Emphasising this anarchic imagery even further is the contrast it strikes next to the rest of Kobayashi’s immaculate staging, ordering characters in rigorous formations throughout the elaborate palace. In the courtyard where Hanshirō sits to perform his harakiri, armoured men evenly line the edges holding spears, while Saitō looks down from a raised platform upon the vulnerable rōnin. When the camera moves, it often dollies in straight, unyielding lines, traversing a world defined by tradition and structure, yet which cannot stand up to the corrupt impulses of man. The minimalist score consisting of an aggressively strummed biwa captures both ends of the spectrum too, as composer Tōru Takemitsu plays atonal fragments of music on this thousand-year-old Japanese instrument like an ancient outcry of fresh, wounded anger.

The source of Hanshirō’s emotional pain is abundantly clear from his backstory, though the cynical new philosophy he has drawn from it is most succinctly captured in a single, accusatory line.

“This thing we call samurai honour is ultimately nothing but a facade.”

Remarkable detail in Kobayashi’s visual composition, aiming spears towards a vulnerable Hanshirō in the background white Saitō holds the power a level above everyone else.
Rigorous blocking and a crisp depth of field – everything has its order in Kobayashi’s world of samurai.

For men who claim to be models of respect, righteousness, and consistency, their indirect murder of Japan’s most underprivileged civilians is antithetical to everything they stand for. They place little value in anything that doesn’t prop up their own bloated egos, and now as Hanshirō lashes out and engages hordes of these samurai in combat, that hypocrisy is fully exposed. He is a far more talented swordsman than any of these pompous men, cutting down eight of them before committing harakiri. Though the act is filled with deep bitterness rather than peaceful reverence, this is not a significant perversion of tradition – after all, can something truly be degraded if those in control had already spoiled it long ago, turning it from a sacred ritual into a cruel punishment?

As the Iyi samurais begin to realise that they are losing the battle, they turn in their swords for guns, dispensing with their customs the moment they prove inconvenient.
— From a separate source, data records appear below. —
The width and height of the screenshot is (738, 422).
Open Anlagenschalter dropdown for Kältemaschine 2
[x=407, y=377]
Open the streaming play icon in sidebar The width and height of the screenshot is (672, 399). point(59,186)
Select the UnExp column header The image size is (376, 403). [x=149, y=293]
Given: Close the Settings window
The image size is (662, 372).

The ancient suit of armour that Kobayashi returns to several times throughout the film becomes symbolic of that empty glory here too, as Hanshirō disdainfully uses it as a shield before throwing it to the ground like a piece of scrap metal.

A rich symbolic motif, propped up as a monument to the Iyi clan’s empty glory.

Perhaps the most damning evidence of samurai culture’s false honour though arrives in Kobayashi’s epilogue. Before coming to the Iyi estate, Hanshirō defeated the three masters who coerced Motome into suicide, taking their top knots and forcing them to hide in shame. With their façade of respectability gone, they are now little more than a burden on the clan’s reputation, and so arrangements are made for them to commit seppuku. The official journal entries which open and close the film are saturated with stifled shame, attempting to cover up the clan’s disgrace by recording Motome and Hanshirō’s deaths as harakiri, and the three masters’ demises as mere illnesses. The clan’s surviving samurais may tidy the palace, re-erect the armour, and dispose of the three severed top knots, yet their hearts continue to rot in guilty silence, condemned to lie in graves of obscene spiritual corruption that they have spent centuries digging for themselves.

The Iyi clan’s diary opens and closes Harakiri with their own official records of its events, creating a false, more honourable version of history than what unfolded.

Harakiri is currently streaming on The Criterion Channel.